### Task item:
Reproduce exactly the lines of the material beneath, from the line that contains "Given: Click the" to the line that contains "The image size is (1200, 628).", both included, and no other lines.

### Data records:
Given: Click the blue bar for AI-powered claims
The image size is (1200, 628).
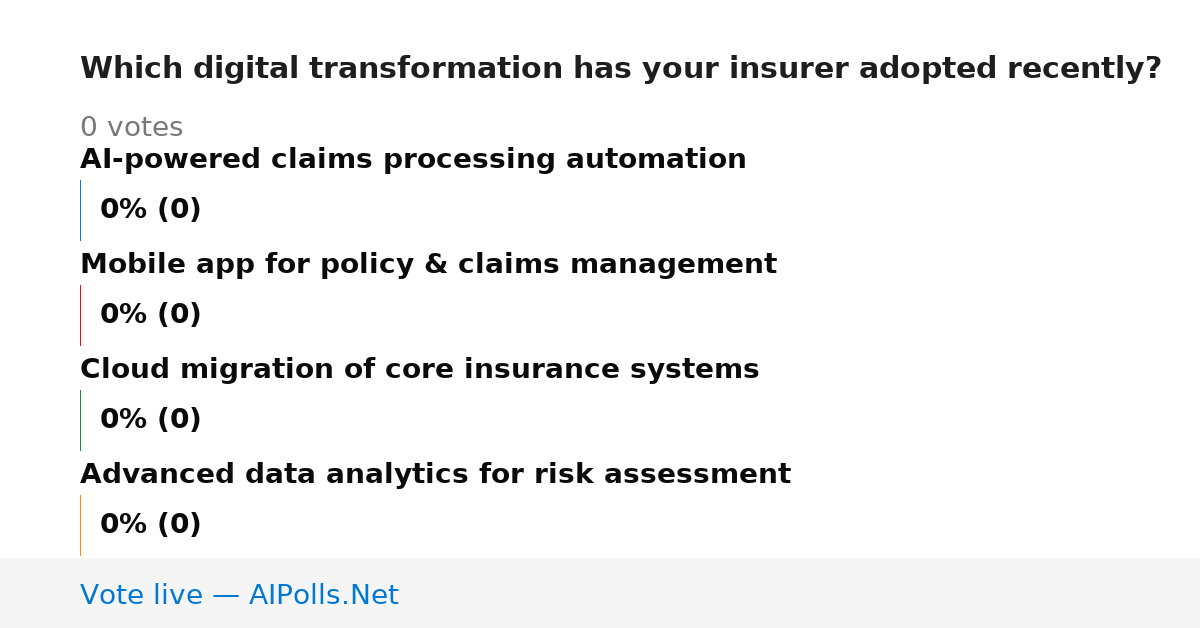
--
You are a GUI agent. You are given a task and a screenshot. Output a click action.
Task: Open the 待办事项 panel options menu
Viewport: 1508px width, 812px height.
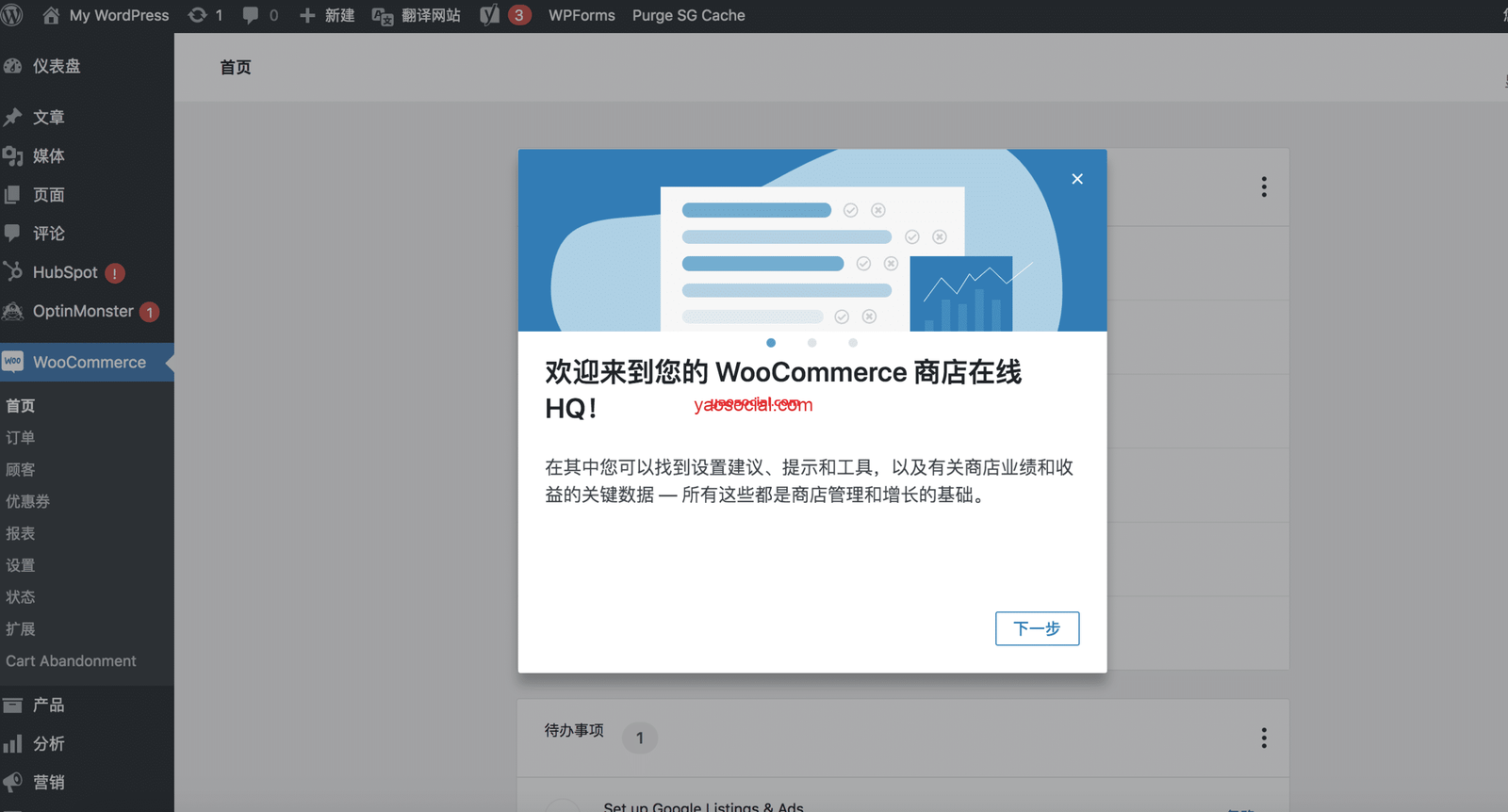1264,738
==
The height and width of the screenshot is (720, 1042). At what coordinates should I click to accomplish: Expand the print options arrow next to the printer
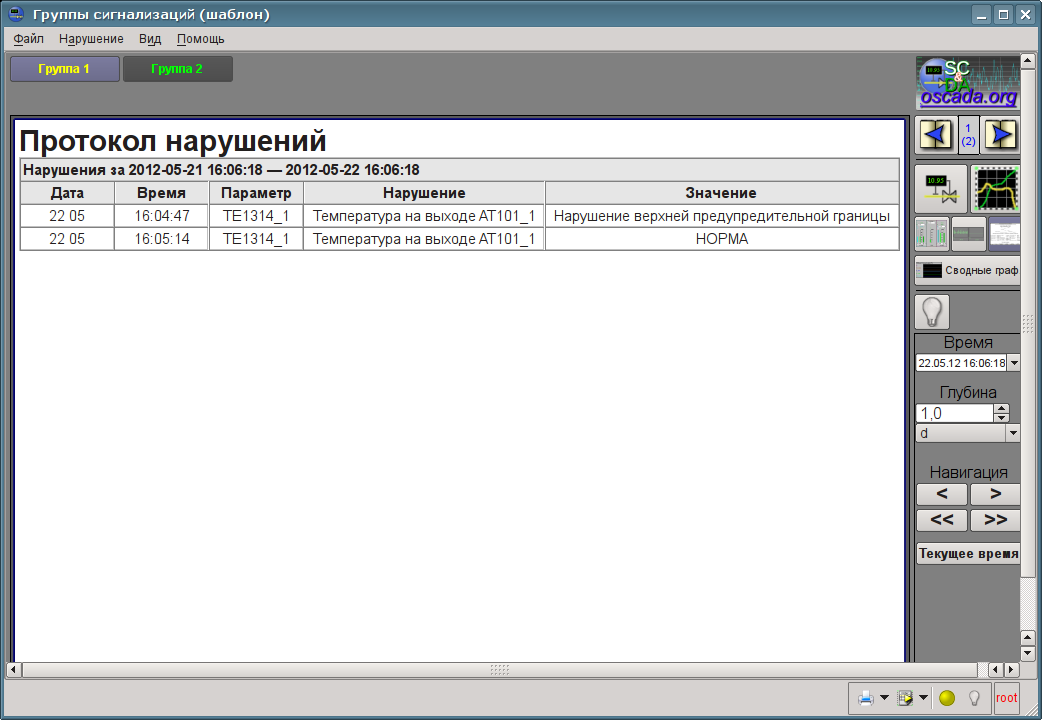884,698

### Response to this task:
Given: Click the blue bar for AI-powered claims
The image size is (1200, 628).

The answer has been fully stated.